**Goal of the exercise**
Copy out the data below from the line containing "The width and height of the screenshot is (1000, 666)." through the end of the data, inclusive, keeping every line and the requests as they are. Shift each click coordinate in the answers by adding 146 to it.
* START Input for this task *
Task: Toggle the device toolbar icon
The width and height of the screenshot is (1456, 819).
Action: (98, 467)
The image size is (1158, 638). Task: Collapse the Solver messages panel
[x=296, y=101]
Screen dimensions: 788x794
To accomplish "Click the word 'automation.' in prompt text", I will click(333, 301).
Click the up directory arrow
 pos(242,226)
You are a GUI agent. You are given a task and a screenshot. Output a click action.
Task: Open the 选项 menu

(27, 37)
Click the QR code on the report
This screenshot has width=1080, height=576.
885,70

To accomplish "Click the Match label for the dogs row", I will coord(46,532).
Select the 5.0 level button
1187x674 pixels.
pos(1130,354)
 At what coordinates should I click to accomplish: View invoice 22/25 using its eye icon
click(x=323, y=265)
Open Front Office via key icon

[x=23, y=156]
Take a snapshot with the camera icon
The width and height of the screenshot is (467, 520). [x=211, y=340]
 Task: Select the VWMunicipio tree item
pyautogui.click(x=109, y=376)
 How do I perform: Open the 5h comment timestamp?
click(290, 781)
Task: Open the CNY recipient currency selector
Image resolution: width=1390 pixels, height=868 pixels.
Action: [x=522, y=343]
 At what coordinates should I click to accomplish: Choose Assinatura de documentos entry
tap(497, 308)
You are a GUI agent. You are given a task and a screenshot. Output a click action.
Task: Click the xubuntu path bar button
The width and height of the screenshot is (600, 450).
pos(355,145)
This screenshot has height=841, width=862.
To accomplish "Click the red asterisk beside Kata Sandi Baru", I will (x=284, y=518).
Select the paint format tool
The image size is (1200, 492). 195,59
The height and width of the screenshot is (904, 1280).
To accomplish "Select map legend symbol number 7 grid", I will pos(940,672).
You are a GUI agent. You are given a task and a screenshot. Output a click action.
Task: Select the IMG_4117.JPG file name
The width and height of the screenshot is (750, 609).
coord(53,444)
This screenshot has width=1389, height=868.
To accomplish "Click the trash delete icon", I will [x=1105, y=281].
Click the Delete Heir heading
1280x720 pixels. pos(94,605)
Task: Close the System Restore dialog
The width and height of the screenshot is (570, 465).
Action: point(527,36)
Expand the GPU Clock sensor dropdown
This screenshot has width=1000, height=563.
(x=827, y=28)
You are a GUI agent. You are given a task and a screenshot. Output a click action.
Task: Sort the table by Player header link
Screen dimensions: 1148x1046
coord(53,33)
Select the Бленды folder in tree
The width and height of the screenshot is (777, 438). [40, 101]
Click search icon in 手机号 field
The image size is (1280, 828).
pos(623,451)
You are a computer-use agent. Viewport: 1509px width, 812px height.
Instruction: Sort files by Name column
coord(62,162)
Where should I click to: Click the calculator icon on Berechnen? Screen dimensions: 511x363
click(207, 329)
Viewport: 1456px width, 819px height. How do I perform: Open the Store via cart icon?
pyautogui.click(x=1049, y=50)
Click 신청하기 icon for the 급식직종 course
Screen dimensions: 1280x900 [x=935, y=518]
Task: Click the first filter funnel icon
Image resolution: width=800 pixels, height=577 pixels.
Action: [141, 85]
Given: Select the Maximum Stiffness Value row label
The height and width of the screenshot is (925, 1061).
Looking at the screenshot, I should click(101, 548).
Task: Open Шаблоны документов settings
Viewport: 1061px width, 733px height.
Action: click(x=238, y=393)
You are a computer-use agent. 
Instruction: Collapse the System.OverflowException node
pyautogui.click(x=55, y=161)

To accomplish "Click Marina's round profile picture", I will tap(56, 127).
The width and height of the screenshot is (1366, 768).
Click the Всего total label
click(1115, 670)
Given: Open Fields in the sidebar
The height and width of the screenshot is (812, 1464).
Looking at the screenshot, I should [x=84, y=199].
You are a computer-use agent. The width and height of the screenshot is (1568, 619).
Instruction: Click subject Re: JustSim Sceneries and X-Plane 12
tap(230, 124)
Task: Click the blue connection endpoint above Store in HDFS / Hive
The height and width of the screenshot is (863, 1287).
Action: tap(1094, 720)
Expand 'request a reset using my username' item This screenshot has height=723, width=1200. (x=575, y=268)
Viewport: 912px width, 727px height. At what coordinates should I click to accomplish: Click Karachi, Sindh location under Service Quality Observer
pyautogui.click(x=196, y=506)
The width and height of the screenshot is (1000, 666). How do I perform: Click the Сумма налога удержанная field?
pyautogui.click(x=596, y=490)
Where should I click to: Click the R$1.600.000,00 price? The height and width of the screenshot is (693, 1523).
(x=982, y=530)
* END Input for this task *
**Exercise answer**
The width and height of the screenshot is (1000, 666). How do I perform: Click the Сумма налога удержанная field?
pyautogui.click(x=742, y=636)
Where should I click to: Click the R$1.600.000,00 price? The height and width of the screenshot is (693, 1523).
(x=1128, y=676)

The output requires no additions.